Building the errors virtual dataset

Next we are going to do just the same, but preserve pages_visited. This is our second dataset:

Building the pages_visited virtual dataset

We will name them errors and pages_visited respectively.

This is what we have, let’s proceed to connect to this data in Power BI.

Configuring the connection

First step that we would take is to install ODBC Driver and Power BI connector for Dremio.

You can download ODBC Driver from here, make sure to choose correct version (it will prompt for correct one). Then install it, following instructions here.

After that, you will need to enable Dremio connector in Power BI. It is also described in Dremio’s documentation here. Long story short, you navigate to options -> Preview features and enable custom data connectors. Then, when you click Get Data, you may choose Dremio(Beta) from the list of resources, databases tab. All what is left to do is enter your Dremio login and password and then choose what schemas you want and voila, you got your data in Power BI. Here we have connected to all three virtual datasets we created: errors, main, and pages_visited.

Importing the schemas into Power BI

Building visualizations

You will build a simple dashboard of visualizations as an example. We do not aim it to be a fully comprehensive guide on traffic analytics in Power BI, thus we will stick to the basic visuals.

First, let’s build barchart around visits to website over time. For this, we will need visual type. Then, we will put datetime in the axis property of visual, which will divide the chart into bars basing on date, and then we will put _id into values (notice that it will automatically choose count as method of summarization).

Power BI - virtualization one

Power BI - virtualization two

Then, let’s proceed with analyzing data and add more to our report. Next, we will look at the share of browsers, which users utilize to visit our website. Once again, we choose type of visual and add _id to values that will provide the count to the total and buckets, and then we will add client_browser to details, which will split pie into pieces.

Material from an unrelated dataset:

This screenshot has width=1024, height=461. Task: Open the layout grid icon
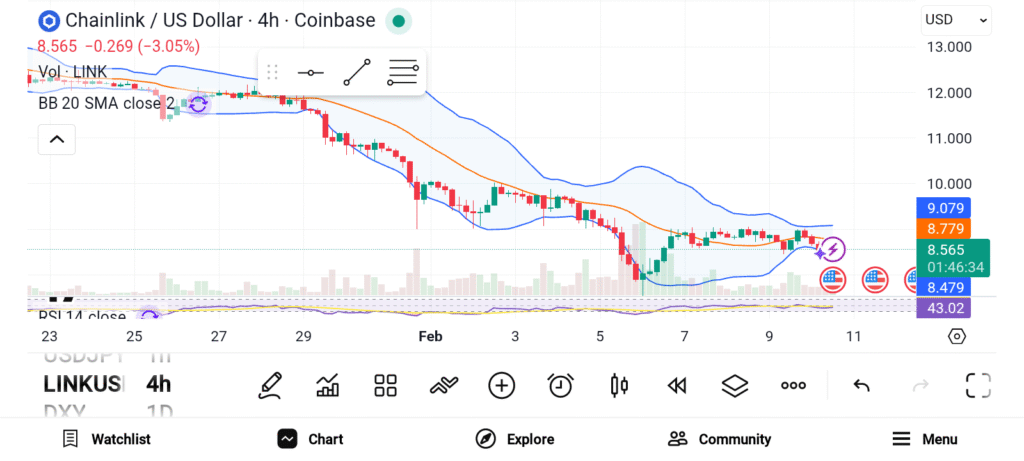386,385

Power BI - virtualization three

Power BI - virtualization four

Next, we are going to visualize error occurrences over time. For this, we will use line chart and set axis to datetime, but the values will be filed with count of errors over time.

Power BI - virtualization five

Power BI - virtualization six

We also have some geo data that captures spatial distribution of visitors over different states in contiguous US that can be put on map. This is exactly what we are going to do. There are two types of maps in Power BI - conventional map that will display data in bubbles and filled map that will saturate the region based on the value. We are going to use the latter. Choose type of visual - filled map. Then, choose state as location and __id count_ as value and this is what it gives:

Power BI - virtualization seven

As you can see we have got most visitors from New England region plus from a couple of Southern states. We can also compare those states in bar chart like this:

Power BI - virtualization eight

Or try a slightly different visualization, such as this tiled blocks diagram:

Power BI - virtualization nine

Eventually, when we are happy with the report we save it and hit publish button to upload it to Power BI web based client. From there we can share it with our colleagues or schoolmates. Reports are published by clicking on this button.

Publish report to Power BI server

Then, we can view it only and edit it, meaning adding new visuals, changing layout, removing visuals, etc. We can also pin it to a dashboard or embed it into a webpage through code.

Embedded report in webpage via Power BI


Today we looked at how Dremio may serve as an intermediate agent for connecting data from MongoDB to Power BI. We gave an example of how Dremio not only allowed us to easily connect Power BI with MongoDB, but also gave a rich ability to modify and curate data for being used with a sophisticated Business Intelligence tool that is tailored for work with a relational data, all without writing a single line of code.